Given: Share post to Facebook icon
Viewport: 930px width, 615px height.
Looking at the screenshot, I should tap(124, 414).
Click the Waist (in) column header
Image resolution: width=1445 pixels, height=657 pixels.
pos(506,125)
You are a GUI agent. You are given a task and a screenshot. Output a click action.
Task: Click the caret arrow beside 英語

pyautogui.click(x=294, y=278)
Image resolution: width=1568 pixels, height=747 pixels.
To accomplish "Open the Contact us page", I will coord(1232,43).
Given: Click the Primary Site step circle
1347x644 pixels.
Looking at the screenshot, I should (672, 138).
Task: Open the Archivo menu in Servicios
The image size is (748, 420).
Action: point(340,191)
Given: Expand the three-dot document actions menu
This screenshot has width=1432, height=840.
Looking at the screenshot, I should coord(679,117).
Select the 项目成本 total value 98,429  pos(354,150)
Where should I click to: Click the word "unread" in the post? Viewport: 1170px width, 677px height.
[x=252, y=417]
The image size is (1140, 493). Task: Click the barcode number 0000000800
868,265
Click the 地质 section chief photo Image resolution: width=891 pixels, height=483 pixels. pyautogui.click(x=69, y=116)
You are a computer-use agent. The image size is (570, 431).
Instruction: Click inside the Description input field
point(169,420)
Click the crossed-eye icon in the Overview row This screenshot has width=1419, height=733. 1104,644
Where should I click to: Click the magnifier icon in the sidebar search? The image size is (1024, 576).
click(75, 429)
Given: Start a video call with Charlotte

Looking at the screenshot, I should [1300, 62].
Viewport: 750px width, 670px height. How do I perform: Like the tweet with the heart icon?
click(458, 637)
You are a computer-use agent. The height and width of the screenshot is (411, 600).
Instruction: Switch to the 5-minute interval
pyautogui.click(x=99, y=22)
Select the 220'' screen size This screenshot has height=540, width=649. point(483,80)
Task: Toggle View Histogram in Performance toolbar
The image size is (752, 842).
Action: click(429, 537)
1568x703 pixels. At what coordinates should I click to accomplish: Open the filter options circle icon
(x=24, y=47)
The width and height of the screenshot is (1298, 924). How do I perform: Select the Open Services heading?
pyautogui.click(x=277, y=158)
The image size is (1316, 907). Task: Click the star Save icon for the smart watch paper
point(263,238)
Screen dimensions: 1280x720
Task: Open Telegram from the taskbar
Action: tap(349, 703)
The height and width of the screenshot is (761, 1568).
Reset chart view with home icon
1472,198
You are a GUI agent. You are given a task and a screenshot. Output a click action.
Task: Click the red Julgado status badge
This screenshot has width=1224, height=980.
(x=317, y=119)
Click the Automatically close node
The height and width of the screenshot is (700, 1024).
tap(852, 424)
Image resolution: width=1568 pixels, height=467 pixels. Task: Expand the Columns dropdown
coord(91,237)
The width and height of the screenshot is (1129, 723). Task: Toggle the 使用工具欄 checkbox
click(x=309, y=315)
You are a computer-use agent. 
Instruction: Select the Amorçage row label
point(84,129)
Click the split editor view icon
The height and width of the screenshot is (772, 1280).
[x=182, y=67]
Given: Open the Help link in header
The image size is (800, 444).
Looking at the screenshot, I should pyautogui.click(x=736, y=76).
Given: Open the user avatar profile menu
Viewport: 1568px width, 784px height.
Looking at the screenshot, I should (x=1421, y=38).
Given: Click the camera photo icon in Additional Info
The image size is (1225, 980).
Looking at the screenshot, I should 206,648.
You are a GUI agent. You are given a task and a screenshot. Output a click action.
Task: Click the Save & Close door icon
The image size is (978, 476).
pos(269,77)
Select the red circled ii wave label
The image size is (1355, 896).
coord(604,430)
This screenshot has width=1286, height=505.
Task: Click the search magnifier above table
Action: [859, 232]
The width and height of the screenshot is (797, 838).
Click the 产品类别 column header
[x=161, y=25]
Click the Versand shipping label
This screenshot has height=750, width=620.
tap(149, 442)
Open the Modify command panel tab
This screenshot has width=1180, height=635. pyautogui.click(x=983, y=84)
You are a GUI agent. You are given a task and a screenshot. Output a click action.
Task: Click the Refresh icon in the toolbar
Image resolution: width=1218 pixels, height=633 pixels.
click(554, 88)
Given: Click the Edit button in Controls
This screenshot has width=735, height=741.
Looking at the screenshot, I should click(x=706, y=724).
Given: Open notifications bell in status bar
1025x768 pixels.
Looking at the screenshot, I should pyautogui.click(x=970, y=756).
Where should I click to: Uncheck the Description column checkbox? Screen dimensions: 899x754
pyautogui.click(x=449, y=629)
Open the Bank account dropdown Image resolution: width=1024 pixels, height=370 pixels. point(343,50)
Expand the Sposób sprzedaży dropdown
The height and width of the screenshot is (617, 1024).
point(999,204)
━━━
*TASK DIRECTIONS:* If a line of the listing above holds the string "computer", copy it.

*RESPONSE TO THIS TASK:*
You are a computer-use agent. The image size is (570, 431).
You are a computer-use agent. The height and width of the screenshot is (411, 600).
You are a computer-use agent. 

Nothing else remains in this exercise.